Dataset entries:
:::
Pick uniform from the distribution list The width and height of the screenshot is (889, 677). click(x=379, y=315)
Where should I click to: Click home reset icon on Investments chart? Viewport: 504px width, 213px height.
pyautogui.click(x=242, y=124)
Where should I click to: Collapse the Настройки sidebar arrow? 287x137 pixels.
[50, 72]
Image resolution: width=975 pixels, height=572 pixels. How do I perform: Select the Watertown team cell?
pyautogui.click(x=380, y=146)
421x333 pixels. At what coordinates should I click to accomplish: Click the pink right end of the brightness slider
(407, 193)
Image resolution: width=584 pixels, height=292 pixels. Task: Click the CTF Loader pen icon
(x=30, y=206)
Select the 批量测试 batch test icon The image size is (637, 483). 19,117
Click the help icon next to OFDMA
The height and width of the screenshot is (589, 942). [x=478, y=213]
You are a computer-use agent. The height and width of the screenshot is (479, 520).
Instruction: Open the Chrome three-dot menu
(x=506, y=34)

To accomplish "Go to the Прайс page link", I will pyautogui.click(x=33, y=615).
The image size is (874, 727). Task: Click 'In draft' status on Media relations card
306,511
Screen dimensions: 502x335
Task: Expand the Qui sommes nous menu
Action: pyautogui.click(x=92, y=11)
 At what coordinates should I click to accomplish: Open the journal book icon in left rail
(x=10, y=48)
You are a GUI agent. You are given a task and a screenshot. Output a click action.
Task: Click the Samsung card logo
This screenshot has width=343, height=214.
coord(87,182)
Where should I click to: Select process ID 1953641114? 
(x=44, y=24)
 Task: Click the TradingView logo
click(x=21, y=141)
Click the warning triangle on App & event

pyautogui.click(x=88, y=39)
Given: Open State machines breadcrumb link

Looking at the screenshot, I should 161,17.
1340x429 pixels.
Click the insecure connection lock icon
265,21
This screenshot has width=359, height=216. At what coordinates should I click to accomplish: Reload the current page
:::
*REQUIREMENT*
Retype all the data, changing nothing.

*REPLY TO THE TASK*
Pick uniform from the distribution list The width and height of the screenshot is (889, 677). click(x=379, y=315)
Where should I click to: Click home reset icon on Investments chart? Viewport: 504px width, 213px height.
pyautogui.click(x=242, y=124)
Where should I click to: Collapse the Настройки sidebar arrow? 287x137 pixels.
[50, 72]
Image resolution: width=975 pixels, height=572 pixels. How do I perform: Select the Watertown team cell?
pyautogui.click(x=380, y=146)
421x333 pixels. At what coordinates should I click to accomplish: Click the pink right end of the brightness slider
(407, 193)
Image resolution: width=584 pixels, height=292 pixels. Task: Click the CTF Loader pen icon
(x=30, y=206)
Select the 批量测试 batch test icon The image size is (637, 483). 19,117
Click the help icon next to OFDMA
The height and width of the screenshot is (589, 942). [x=478, y=213]
You are a computer-use agent. The height and width of the screenshot is (479, 520).
Instruction: Open the Chrome three-dot menu
(x=506, y=34)

To accomplish "Go to the Прайс page link", I will pyautogui.click(x=33, y=615).
The image size is (874, 727). Task: Click 'In draft' status on Media relations card
306,511
Screen dimensions: 502x335
Task: Expand the Qui sommes nous menu
Action: pyautogui.click(x=92, y=11)
 At what coordinates should I click to accomplish: Open the journal book icon in left rail
(x=10, y=48)
You are a GUI agent. You are given a task and a screenshot. Output a click action.
Task: Click the Samsung card logo
This screenshot has width=343, height=214.
coord(87,182)
Where should I click to: Select process ID 1953641114? 
(x=44, y=24)
 Task: Click the TradingView logo
click(x=21, y=141)
Click the warning triangle on App & event

pyautogui.click(x=88, y=39)
Given: Open State machines breadcrumb link

Looking at the screenshot, I should 161,17.
1340x429 pixels.
Click the insecure connection lock icon
265,21
This screenshot has width=359, height=216. At what coordinates should I click to accomplish: Reload the current page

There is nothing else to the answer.